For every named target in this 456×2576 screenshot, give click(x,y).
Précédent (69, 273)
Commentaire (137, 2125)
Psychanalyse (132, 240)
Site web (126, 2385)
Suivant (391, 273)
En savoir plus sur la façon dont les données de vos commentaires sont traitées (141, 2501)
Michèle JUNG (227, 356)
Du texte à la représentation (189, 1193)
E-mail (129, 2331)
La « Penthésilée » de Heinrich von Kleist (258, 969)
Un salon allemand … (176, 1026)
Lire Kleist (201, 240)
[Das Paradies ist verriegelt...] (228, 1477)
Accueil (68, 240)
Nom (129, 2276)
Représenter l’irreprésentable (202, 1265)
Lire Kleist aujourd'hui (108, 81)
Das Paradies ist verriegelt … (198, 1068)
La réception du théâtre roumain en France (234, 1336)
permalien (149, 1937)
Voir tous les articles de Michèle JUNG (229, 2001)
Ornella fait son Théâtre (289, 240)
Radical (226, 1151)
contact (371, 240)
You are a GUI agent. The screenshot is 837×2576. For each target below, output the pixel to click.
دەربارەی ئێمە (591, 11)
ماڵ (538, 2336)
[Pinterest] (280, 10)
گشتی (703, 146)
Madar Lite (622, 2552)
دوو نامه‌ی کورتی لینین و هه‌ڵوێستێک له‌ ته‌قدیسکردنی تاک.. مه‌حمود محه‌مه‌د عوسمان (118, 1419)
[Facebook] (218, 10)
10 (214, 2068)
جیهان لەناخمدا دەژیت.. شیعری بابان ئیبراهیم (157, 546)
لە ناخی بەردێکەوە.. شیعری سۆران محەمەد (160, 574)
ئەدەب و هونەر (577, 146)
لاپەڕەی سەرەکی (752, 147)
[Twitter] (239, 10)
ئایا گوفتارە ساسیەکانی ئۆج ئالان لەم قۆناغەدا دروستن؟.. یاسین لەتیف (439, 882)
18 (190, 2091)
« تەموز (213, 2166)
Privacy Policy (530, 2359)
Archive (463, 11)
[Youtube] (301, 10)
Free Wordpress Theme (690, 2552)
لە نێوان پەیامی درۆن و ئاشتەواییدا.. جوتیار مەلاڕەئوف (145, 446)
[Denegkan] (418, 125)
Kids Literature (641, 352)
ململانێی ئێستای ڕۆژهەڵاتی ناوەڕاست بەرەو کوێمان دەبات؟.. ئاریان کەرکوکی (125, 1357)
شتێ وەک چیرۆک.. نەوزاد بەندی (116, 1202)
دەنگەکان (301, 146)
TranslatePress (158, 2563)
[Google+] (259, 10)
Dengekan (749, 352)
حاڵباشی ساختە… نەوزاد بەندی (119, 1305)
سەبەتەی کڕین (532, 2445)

##############################

= Task statement =
In the data above, start at the line that has "E-mail (129, 2331)", stop after the line that has "لاپەڕەی سەرەکی (752, 147)", and print every line in between exactly as it stands.

= Exercise response =
E-mail (129, 2331)
La « Penthésilée » de Heinrich von Kleist (258, 969)
Un salon allemand … (176, 1026)
Lire Kleist (201, 240)
[Das Paradies ist verriegelt...] (228, 1477)
Accueil (68, 240)
Nom (129, 2276)
Représenter l’irreprésentable (202, 1265)
Lire Kleist aujourd'hui (108, 81)
Das Paradies ist verriegelt … (198, 1068)
La réception du théâtre roumain en France (234, 1336)
permalien (149, 1937)
Voir tous les articles de Michèle JUNG (229, 2001)
Ornella fait son Théâtre (289, 240)
Radical (226, 1151)
contact (371, 240)
You are a GUI agent. The screenshot is 837×2576. For each target below, output the pixel to click.
دەربارەی ئێمە (591, 11)
ماڵ (538, 2336)
[Pinterest] (280, 10)
گشتی (703, 146)
Madar Lite (622, 2552)
دوو نامه‌ی کورتی لینین و هه‌ڵوێستێک له‌ ته‌قدیسکردنی تاک.. مه‌حمود محه‌مه‌د عوسمان (118, 1419)
[Facebook] (218, 10)
10 (214, 2068)
جیهان لەناخمدا دەژیت.. شیعری بابان ئیبراهیم (157, 546)
لە ناخی بەردێکەوە.. شیعری سۆران محەمەد (160, 574)
ئەدەب و هونەر (577, 146)
لاپەڕەی سەرەکی (752, 147)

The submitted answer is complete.